Data Visualizations 4

So far, I have learn some types of plotting methods:

  • Matplotlib‘s high-level plotting methods - e.g. .scatter().plot()
  • Seaborn‘s high-level plotting methods - e.g. .distplot().boxplot()
  • Pandas DataFrame methods - e.g. .hist().boxplot()

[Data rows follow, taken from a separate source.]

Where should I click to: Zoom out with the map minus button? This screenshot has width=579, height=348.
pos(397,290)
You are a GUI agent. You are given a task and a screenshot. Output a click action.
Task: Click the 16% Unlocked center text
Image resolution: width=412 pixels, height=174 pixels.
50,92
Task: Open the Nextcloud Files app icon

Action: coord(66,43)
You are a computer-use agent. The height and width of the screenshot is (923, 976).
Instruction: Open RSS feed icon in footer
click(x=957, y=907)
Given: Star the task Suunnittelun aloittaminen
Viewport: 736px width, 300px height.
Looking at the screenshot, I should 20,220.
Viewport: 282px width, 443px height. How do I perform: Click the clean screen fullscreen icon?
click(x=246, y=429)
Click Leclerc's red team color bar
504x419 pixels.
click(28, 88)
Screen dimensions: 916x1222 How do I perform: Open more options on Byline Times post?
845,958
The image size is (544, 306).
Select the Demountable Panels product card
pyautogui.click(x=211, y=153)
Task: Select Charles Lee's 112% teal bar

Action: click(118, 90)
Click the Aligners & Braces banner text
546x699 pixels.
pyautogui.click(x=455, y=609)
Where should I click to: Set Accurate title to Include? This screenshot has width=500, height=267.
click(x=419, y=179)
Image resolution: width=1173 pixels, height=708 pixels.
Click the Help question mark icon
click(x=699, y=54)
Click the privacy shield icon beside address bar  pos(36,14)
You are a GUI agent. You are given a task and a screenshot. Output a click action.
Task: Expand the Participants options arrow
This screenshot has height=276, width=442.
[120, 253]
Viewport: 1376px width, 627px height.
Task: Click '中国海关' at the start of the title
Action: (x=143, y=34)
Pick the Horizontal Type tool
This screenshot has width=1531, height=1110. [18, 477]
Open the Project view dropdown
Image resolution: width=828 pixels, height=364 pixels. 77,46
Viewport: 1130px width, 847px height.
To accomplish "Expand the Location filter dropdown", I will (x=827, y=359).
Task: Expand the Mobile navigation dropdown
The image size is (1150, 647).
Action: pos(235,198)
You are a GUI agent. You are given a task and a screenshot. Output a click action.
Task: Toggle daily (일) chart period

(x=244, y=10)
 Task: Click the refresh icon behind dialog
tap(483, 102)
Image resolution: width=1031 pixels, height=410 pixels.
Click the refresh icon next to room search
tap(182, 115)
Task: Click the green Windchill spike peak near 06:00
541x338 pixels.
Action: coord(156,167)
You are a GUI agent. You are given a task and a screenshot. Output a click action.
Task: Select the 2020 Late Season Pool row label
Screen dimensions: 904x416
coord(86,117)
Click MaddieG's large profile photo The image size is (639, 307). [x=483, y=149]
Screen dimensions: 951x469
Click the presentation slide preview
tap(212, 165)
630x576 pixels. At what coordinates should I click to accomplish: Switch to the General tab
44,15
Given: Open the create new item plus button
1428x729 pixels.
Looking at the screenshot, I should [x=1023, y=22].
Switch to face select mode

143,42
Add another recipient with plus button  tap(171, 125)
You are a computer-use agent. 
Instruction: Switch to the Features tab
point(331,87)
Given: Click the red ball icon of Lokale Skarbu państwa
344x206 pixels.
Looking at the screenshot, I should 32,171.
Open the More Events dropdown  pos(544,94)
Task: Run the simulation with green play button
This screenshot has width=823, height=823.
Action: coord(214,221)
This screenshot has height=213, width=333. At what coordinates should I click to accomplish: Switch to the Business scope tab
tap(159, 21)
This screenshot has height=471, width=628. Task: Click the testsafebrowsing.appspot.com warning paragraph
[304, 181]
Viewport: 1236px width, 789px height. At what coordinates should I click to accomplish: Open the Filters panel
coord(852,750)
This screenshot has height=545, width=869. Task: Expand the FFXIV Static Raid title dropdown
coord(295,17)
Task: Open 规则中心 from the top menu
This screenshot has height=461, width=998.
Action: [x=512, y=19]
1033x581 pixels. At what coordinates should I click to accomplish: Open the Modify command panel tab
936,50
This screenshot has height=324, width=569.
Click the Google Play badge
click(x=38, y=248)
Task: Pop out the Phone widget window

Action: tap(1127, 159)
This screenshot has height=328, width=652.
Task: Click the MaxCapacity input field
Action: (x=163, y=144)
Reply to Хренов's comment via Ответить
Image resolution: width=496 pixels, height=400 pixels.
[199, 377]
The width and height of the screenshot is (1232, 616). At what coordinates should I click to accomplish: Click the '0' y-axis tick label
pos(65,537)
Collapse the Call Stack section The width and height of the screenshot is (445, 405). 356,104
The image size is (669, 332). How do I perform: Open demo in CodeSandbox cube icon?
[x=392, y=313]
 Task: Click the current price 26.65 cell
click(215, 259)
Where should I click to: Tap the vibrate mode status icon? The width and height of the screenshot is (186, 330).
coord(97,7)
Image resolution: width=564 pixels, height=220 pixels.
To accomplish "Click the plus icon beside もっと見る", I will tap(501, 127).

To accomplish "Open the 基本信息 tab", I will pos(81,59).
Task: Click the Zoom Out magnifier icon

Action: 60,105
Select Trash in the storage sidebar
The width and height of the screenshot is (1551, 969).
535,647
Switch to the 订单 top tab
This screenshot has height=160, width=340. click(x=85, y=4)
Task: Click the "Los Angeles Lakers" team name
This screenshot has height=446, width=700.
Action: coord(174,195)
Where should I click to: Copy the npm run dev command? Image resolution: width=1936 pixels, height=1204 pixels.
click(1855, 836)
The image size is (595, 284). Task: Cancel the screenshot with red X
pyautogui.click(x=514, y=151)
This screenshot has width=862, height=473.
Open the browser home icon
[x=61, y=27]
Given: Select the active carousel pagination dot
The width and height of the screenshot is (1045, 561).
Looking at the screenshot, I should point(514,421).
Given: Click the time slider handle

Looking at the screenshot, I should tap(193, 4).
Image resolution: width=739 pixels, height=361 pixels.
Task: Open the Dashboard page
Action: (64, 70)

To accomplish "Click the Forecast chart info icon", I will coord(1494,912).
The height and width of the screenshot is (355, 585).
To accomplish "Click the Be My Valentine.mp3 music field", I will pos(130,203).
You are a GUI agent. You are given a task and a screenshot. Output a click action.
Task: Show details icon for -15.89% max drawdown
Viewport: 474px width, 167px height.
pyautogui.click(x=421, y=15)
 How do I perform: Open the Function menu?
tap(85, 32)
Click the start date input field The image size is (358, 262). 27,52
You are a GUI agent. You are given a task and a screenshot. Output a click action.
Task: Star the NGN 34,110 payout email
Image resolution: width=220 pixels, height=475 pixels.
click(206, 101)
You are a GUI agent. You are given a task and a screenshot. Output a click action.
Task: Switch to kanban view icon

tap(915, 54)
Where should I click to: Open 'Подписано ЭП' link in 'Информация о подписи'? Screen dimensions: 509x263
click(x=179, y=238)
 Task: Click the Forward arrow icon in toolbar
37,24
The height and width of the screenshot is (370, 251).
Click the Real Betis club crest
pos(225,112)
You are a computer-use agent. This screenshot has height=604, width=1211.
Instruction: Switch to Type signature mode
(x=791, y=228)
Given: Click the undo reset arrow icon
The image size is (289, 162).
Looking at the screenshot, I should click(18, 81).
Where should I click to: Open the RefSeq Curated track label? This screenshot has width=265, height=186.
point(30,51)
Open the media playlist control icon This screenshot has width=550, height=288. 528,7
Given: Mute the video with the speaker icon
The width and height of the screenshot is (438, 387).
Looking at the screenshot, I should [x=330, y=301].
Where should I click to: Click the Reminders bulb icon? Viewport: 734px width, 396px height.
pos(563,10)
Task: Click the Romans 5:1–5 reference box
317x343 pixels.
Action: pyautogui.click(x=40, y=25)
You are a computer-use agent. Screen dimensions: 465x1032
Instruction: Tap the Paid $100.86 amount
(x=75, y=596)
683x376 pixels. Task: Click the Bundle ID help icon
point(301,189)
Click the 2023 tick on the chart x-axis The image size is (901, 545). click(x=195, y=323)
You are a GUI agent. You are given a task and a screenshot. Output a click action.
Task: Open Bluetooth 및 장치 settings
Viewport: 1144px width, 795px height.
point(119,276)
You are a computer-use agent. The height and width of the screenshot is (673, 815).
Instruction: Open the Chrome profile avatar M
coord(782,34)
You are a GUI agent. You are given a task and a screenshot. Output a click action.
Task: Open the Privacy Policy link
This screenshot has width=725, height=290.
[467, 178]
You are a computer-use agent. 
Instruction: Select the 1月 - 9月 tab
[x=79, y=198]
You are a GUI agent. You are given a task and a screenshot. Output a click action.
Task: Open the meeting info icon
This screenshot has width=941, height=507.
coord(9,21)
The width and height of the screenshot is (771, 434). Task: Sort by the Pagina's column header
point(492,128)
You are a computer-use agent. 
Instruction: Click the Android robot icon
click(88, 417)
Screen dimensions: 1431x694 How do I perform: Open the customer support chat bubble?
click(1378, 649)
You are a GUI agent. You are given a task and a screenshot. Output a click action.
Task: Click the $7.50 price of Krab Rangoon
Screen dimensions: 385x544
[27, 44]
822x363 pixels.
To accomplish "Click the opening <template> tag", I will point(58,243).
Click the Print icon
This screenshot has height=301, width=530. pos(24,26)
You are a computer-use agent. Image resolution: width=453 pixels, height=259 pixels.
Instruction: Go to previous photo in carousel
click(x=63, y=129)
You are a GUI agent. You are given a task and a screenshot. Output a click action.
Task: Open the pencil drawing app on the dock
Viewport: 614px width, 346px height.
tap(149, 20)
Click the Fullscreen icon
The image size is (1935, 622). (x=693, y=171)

High level plotting method like scatter(), only need to input the data and the function will take care the rest of the part. Low level plotting allows users do more customization.

1. Figure, Plot. Figsize(), add_subplot() function.

  import matplotlib.pyplot as plt # import the function

  %matplotlib inline # Make sure that all the plots are inline

  fig = plt.figure(figsize=(5,7)) # Create a figure which is 5 inch width, 7 inch high

  ax = fig.add_subplot(3,3,2) # Create 3 plots inside the figure, the width for each of them is 1/3 of the figure width. The height for each plot is 1/3 of figure height. And we display the second plot.
  
plt.show()

2. Axes:  A Subplot is an abstraction that creates an Axes object whenever you call .add_subplot(). An Axes object controls how the plotting actually happens. The Axes object describes what‘s actually inside the plot we‘re interested in (like the points in a scatter plot) and also describes the x and y axes, including the ticks, labels, etc.

While each Figure instance can contain multiple plots, and therefore multiple Axes objects, that specify how each plot looks, each unique Axes object can only belong to one figure.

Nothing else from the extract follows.